伊林公学的宿舍都是套间,全部是三室一厅的格局,卧室一共有两种规格,一为单人间,但只在女生宿舍存在,二就是双人间,男女生宿舍中都有。这样的差别待遇显然算不上公平,不过在伊林公学里,倒也没有人在意这点差异。由于这所学校的学生大多非富即贵,因而日日豪车接送往返校园者有之,一放学就飞出校园玩乐,乃至夜不归宿者有之,干脆在学校旁边买了房子雇上三五佣人周到伺候的也不在少数。因此即使是双人卧室,最常见的情况也是一个人影都见不着。

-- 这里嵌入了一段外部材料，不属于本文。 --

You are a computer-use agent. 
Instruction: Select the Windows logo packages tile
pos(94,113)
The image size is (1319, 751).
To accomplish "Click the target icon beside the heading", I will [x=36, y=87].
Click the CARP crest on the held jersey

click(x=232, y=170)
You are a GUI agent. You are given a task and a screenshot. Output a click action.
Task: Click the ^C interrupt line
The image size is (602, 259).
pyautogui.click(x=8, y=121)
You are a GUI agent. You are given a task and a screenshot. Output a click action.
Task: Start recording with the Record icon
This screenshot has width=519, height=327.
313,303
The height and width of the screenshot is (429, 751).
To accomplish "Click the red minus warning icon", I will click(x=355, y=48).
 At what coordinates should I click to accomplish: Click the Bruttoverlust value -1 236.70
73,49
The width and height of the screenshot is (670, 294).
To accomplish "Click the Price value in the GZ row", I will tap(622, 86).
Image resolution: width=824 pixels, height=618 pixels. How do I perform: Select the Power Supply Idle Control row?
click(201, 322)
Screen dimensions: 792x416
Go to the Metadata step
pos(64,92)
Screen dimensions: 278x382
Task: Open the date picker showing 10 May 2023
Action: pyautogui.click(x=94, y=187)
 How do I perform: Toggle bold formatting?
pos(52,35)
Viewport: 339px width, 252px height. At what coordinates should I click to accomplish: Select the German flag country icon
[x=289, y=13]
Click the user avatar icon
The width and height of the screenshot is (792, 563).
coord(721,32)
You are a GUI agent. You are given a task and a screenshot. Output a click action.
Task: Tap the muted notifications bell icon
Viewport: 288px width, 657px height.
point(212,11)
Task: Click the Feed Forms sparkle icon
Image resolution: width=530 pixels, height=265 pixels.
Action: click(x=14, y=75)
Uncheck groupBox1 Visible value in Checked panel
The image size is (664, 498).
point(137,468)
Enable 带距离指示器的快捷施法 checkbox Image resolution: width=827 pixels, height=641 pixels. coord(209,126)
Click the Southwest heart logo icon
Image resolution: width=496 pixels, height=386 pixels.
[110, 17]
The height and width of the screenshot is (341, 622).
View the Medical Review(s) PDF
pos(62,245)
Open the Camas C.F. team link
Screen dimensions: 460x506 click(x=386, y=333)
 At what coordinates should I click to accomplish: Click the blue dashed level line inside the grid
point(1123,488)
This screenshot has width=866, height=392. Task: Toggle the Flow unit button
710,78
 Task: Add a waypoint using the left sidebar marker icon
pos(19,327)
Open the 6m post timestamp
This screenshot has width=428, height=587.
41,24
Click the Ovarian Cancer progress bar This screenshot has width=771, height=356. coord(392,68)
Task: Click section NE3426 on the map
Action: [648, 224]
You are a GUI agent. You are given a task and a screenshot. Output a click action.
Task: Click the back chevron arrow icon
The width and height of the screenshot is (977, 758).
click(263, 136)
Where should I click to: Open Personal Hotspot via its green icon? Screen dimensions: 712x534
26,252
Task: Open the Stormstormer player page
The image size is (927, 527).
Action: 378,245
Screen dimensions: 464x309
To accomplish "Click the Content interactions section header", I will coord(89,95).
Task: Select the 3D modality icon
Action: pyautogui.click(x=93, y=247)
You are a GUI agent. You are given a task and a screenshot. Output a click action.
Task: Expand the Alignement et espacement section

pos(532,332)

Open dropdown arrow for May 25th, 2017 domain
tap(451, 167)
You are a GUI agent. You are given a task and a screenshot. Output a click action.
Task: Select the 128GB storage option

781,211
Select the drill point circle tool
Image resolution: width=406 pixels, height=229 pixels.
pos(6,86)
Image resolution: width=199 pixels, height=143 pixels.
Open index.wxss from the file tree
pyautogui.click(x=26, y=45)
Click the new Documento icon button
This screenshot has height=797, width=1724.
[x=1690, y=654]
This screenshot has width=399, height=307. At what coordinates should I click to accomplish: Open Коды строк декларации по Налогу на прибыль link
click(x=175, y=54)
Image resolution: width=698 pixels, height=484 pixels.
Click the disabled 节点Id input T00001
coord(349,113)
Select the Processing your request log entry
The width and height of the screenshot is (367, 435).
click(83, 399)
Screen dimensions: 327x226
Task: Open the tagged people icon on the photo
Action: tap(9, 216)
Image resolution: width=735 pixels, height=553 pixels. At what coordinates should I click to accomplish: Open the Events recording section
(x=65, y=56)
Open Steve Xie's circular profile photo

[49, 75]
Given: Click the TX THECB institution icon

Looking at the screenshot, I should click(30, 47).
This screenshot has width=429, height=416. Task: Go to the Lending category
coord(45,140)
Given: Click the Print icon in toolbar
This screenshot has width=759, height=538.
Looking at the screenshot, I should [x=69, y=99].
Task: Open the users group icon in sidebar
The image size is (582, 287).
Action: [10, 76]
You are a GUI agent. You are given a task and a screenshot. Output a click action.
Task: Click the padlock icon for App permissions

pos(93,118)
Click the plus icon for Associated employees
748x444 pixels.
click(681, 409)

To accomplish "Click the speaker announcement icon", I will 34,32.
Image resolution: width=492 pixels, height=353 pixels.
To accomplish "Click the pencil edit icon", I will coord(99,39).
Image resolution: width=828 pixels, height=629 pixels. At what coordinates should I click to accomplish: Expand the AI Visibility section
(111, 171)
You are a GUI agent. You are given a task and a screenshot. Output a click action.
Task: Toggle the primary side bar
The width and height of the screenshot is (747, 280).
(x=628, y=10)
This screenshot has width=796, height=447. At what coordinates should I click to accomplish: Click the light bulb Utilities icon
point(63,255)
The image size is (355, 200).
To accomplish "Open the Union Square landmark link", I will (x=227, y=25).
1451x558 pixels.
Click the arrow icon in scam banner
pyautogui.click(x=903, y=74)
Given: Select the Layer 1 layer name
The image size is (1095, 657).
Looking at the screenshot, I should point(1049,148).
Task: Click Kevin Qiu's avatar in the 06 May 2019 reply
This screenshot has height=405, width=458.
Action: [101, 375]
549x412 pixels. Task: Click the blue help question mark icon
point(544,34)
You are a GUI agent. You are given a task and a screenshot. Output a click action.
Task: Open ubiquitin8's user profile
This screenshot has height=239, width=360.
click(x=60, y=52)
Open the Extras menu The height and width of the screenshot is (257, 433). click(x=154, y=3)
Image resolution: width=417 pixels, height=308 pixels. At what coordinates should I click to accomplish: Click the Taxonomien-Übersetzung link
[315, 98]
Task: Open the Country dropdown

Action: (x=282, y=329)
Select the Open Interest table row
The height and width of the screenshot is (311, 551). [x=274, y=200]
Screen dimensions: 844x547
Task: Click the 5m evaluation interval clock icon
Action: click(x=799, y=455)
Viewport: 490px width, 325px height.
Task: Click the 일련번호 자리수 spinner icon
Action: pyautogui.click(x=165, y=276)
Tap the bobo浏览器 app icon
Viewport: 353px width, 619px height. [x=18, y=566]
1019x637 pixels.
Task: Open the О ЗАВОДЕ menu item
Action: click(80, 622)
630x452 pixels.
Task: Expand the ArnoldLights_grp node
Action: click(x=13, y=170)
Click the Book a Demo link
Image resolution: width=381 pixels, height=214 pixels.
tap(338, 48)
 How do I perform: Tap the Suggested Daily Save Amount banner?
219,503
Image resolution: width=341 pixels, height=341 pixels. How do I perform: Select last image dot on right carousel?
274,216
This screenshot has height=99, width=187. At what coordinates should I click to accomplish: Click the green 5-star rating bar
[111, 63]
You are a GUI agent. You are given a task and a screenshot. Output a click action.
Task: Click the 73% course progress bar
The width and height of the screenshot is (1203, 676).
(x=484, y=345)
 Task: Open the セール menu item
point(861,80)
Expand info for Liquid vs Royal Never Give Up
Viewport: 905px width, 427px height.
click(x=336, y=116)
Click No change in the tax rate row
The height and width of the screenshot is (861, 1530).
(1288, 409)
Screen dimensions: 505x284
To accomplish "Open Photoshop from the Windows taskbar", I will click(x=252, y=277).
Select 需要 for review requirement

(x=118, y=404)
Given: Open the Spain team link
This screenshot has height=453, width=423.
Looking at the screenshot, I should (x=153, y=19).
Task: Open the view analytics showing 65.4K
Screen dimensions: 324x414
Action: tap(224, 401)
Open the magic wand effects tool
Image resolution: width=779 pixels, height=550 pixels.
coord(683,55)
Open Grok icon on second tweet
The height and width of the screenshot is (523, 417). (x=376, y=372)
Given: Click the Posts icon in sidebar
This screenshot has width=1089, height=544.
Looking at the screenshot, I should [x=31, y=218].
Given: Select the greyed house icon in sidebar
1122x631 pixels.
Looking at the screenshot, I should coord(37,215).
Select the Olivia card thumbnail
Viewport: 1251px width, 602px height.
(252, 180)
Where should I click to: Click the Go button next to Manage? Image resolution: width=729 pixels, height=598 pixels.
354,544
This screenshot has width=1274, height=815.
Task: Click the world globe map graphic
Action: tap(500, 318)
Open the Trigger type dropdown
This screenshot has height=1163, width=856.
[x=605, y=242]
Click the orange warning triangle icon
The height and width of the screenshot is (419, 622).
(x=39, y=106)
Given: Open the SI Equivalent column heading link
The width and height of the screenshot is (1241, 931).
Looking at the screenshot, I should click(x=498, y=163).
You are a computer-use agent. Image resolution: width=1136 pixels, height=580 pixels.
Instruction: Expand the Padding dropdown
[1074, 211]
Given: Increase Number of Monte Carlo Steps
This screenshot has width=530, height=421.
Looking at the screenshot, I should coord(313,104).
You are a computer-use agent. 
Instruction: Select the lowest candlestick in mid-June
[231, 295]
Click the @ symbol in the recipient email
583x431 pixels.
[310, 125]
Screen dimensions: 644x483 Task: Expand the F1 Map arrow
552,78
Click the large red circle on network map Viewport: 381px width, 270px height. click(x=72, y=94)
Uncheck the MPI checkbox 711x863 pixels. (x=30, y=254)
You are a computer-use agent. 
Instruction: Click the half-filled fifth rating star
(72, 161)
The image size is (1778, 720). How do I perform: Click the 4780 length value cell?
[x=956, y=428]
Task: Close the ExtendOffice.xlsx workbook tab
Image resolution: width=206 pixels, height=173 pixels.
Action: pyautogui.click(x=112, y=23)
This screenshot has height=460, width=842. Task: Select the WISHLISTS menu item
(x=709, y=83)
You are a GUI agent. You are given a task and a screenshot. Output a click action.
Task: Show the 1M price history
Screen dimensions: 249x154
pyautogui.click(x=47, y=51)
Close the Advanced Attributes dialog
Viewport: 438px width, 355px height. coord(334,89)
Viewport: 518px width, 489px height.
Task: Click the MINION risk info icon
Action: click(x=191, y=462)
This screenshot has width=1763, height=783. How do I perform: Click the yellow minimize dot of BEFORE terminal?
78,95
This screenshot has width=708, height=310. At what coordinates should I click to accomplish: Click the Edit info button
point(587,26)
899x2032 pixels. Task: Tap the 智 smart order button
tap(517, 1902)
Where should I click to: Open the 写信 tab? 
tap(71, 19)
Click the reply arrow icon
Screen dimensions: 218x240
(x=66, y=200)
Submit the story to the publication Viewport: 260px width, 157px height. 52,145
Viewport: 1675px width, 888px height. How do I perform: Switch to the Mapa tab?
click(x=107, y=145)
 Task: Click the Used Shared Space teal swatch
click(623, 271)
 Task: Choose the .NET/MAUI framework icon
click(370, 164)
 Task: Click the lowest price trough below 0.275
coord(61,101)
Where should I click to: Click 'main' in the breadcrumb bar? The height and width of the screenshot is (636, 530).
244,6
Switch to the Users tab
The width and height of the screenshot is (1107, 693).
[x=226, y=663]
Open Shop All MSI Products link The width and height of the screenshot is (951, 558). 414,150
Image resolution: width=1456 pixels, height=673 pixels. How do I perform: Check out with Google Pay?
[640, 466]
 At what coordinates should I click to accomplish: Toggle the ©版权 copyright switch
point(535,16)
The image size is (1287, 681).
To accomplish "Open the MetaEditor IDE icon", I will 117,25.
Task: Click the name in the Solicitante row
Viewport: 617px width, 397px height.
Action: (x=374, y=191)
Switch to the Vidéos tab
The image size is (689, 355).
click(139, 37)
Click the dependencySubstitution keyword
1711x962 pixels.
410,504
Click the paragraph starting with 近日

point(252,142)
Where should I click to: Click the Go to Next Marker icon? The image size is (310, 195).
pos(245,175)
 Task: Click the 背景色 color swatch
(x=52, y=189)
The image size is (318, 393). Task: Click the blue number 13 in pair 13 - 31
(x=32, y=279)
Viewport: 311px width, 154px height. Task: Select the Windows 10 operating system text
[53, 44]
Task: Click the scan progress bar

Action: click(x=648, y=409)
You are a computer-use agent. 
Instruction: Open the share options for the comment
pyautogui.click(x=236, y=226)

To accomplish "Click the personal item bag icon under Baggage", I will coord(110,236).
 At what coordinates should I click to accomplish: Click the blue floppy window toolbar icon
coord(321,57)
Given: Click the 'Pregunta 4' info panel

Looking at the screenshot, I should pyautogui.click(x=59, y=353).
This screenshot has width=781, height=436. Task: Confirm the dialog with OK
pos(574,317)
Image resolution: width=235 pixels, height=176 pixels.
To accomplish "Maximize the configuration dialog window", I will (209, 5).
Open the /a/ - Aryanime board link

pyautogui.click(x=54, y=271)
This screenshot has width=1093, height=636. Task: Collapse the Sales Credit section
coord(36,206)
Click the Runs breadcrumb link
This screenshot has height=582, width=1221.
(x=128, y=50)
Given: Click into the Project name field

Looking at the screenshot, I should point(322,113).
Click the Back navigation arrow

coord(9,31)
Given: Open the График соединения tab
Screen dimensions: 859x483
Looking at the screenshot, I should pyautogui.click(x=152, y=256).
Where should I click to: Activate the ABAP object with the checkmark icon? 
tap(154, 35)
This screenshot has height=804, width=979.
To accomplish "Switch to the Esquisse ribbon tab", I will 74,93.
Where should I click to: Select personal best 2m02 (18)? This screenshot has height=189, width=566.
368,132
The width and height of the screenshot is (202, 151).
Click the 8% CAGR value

在这样的状况下,骆安的寝室是极其罕见的、一间房里两张床都被人正常使用的模范寝室。
骆安的室友名叫祖修明,是成绩从来稳居年级第一的典型学霸,寒门贵子的代表人物。这一天,听到骆安回到宿舍的声音,他的双眉微微抬起,露出忧心忡忡的神色。他今天听到了一些消息,想要告诉骆安,却又不知道该不该说,正犹豫不决。
骆安没有给他犹豫的时间。一反常态,他在进入寝室后,一言不发地将手里的包往桌子上一扔,人就钻进浴室去了。不一会儿,淅淅沥沥的水声从浴室里传了出来。
祖修明怔忡了一会,终于转过身去,继续看起手里那本《离散数学》。
浴室里的水声响了许久,大约过了二十分钟,祖修明听到浴室里传来骆安的声音:“帮我拿一下浴袍好吗?”
“啊。”想到白天听到的那个传闻,祖修明干巴巴地张了张嘴,有些慌张地站起身来,向着骆安的衣柜走去。
有什么可慌呢。他心里想。可是心脏还是不由自主地砰砰跳起来。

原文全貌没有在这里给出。